25. I do not accept either party’s argument that the FTT should have given an opportunity for further submissions at the hearing; it had the parties’ written submissions, and it is unlikely that they would have been able to add much to them without knowing the FTT’s substantive decision. It might have been useful for the FTT to invite further submissions after its substantive decision was made, but it would not be proportionate to allow the appeal on the basis that that was not done, in light of the fact that the FTT made a decision that was well within the broad range of its discretion. Its order relieved the three individual leaseholders of liability for 25% of the landlord’s fees, in recognition of their partial success in the proceedings, and in the knowledge that LEML is a leaseholder-owned management company. I do not think that the FTT ignored that latter point; it is reflected in the fact that the order made was a limited one.

26. The leaseholders’ argument that the order was wrong because they were 82% successful is without merit whether or not the figure of 82% was correct and on whatever basis it wa calculated – although I struggle to see how a decision about the construction of the lease (which was the issue in E14 Limited’s appeal) can be expressed in percentage terms. The FTT’s order did not have to match the amount of service charges of which the leaseholders were relieved, whether that is counted in pounds or in issues. That would be a mechanical and pedantic approach. The FTT in making its order was entitled to look at the matter in the round, and to consider for example the time and energy spent on individual issues.

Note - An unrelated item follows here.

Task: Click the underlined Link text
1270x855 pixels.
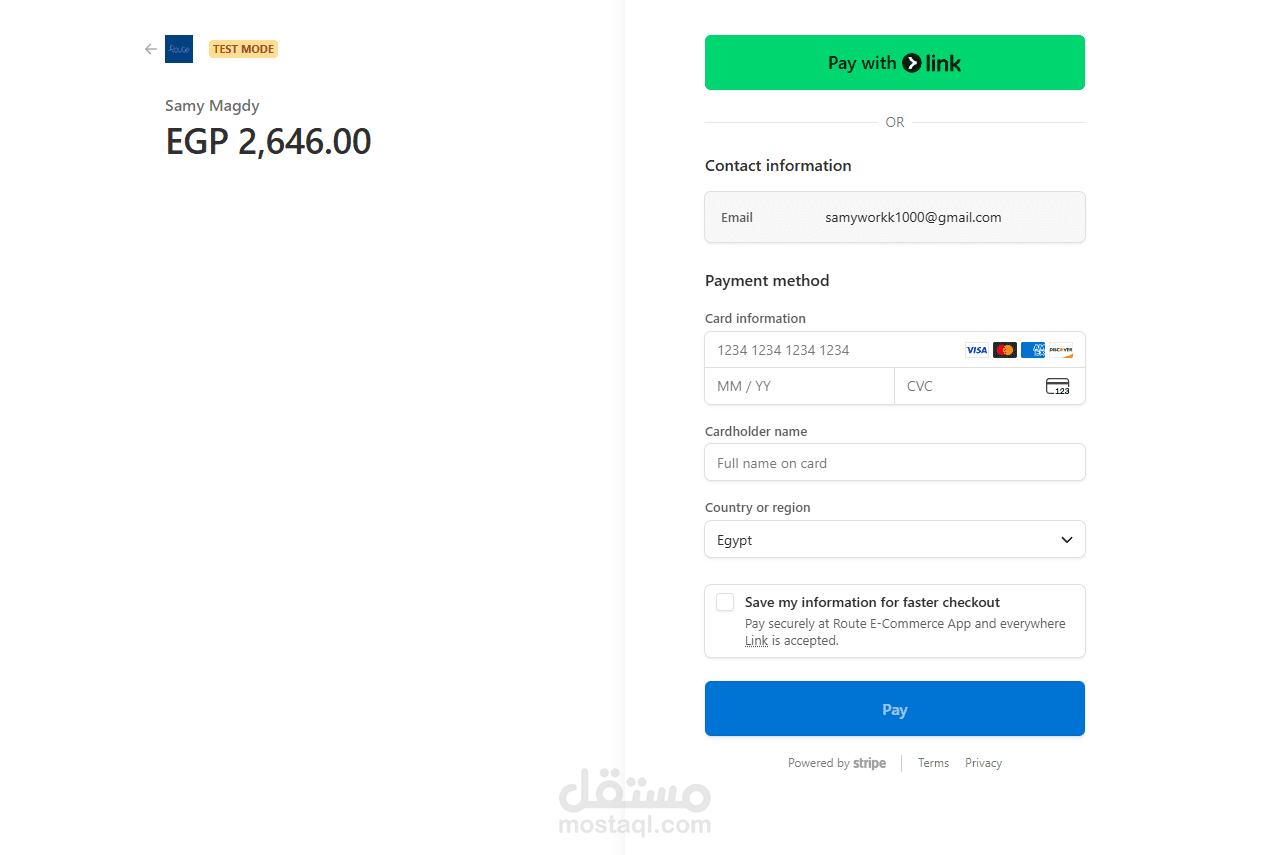Action: point(756,641)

27. There is no substance at all in the idea that the FTT should have sought information about the amount of LEML’s costs and given the leaseholders the opportunity to make representations about them. Decisions about section 20 C/Paragraph 5A orders are invariably made without knowledge of the level of costs; the level of costs can be challenged later if necessary (see paragraph 8 above).

28. It simply cannot be said that the FTT’s order was irrational or made in consequence of an error or law. It pleased neither side, but it was one of the decisions open to the FTT in the exercise of its discretion and all parties’ appeals fail. The leaseholders’ appeal from the refusal to reimburse their fees in the FTT

29. Finally, the leaseholders appeal the FTT’s refusal to reimburse the fees they had paid in the FTT. The FTT did not give reasons for its refusal to make an order, but it will have had in mind the parties’ partial success and the orders it had already made under section 20 C and paragraph 5A. Whilst there is of course a duty on the FTT to give reasons, it would be disproportionate to allow the appeal on this point purely for the absence of reasons because the FTT’s thinking is easy to infer; it had given the leaseholders the benefit of relief from most of the landlord’s legal costs, but was not minded to go further an order reimbursement of fees.

30. There is no entitlement, even for a party that has been entirely successful, for reimbursement of fees. An appeal will not be successful unless the refusal involved an error of law or some other irrationality. This decision did not. There is no basis on which it can be set aside. Conclusion

31. The appeals all fail and the FTT’s orders as to costs and fees stand. Judge Elizabeth Cooke 17 March 2026 Right of appeal Any party has a right of appeal to the Court of Appeal on any point of law arising from this decision. The right of appeal may be exercised only with permission. An application for permission to appeal to the Court of Appeal must be sent or delivered to the Tribunal so that it is received within 1 month after the date on which this decision is sent to the parties (unless an application for costs is made within 14 days of the decision being sent to the parties, in which case an application for permission to appeal must be made within 1 month of the date on which the Tribunal’s decision on costs is sent to the parties). An application for permission to appeal must identify the decision of the Tribunal to which it relates, identify the alleged error or errors of law in the decision, and state the result the party making the application is seeking. If the Tribunal refuses permission to appeal a further application may then be made to the Court of Appeal for permission.